Parachute with selectively adjustable brake flaps for controlling angle of descent

A parachute comprises a canopy having front and rear sections and a base with shroud lines attached to the base at circumferentially spaced-apart locations therearound. A plurality of brake flaps are disposed below the canopy base and between the shroud lines at the canopy rear section and are selectively adjustable between an inactive position wherein the brake flaps are fully slackened and interfere minimally with the inherent flight characteristic of the parachute and an active position wherein the brake flaps are fully extended and effectively brake the forward velocity of the parachute to thereby increase the parachute angle of descent. A set of control lines attached to the brake flaps selectively and adjustably effect actuation thereof between the active and inactive positions to accordingly control the parachute angle of descent.

The invention relates to a parachute with flaps which consist of parachute 
material such as parachute silk, synthetic fabric or the like and which 
are disposed on the canopy of the parachute. 
Controllable parachutes are known, the canopy of which is provided with 
control slots. Depending on their construction and arrangement, they can 
serve to steer the parachute to the right and left and also to influence 
the angle of descent of the parachute, especially in the case of a gliding 
parachute. 
Insofar as the control systems heretofore known function to bring about 
and/or influence the angle of descent of gliding parachute, such has been 
achieved with parachute canopies with a relatively complicated 
construction, which thus involves a correspondingly expensive 
manufacturing process. In addition, the control systems can often only be 
used for a specific type of parachute. The operational reliability of the 
gliding parachutes which are thus controlled is not always assured because 
of their complex construction which is complicated by control members. 

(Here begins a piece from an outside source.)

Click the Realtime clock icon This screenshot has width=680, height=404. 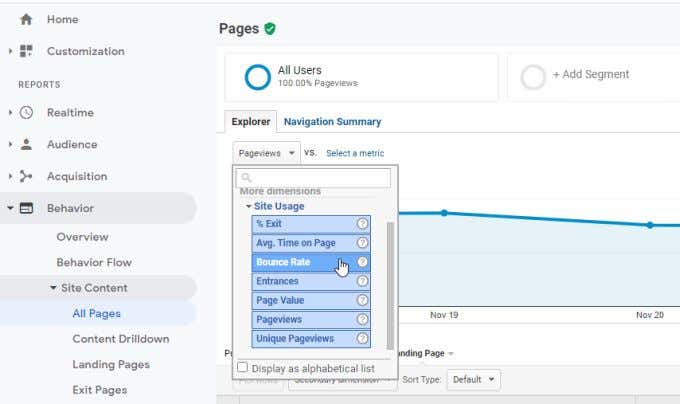point(26,113)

The problem therefore arises of improving the controllability of parachutes 
by means of flaps, in particular to influence the angle of descent, so 
that the flaps can be used substantially universally and parachutes which 
can thus be controlled can be produced at reasonable cost. In addition, a 
high degree of operational reliability is required for the parachute and 
the control system itself. 
According to the present invention a parachute comprises a canopy, shroud 
lines attached to the base of the canopy, and brake flaps fitted below the 
base of the canopy between the shroud lines on the rear section of the 
parachute. 
Gliding parachutes are already known wherein additional panels or webs are 
secured between the shroud lines, at the base and at both sides of the 
canopy, that is to say disposed opposite one another. However, they do not 
form brake flaps but simply stablilizing members which, in their 
arrangement in pairs opposite one another, are intended to stabilize the 
gliding flight path of the parachute. The arrangement and effect are 
similar to that of a ship's keel or a vertical control surface of an 
aircraft. Consequently they neither fulfil the purpose of influencing the 
angle of descent of the parachute, nor are they suitable for this purpose. 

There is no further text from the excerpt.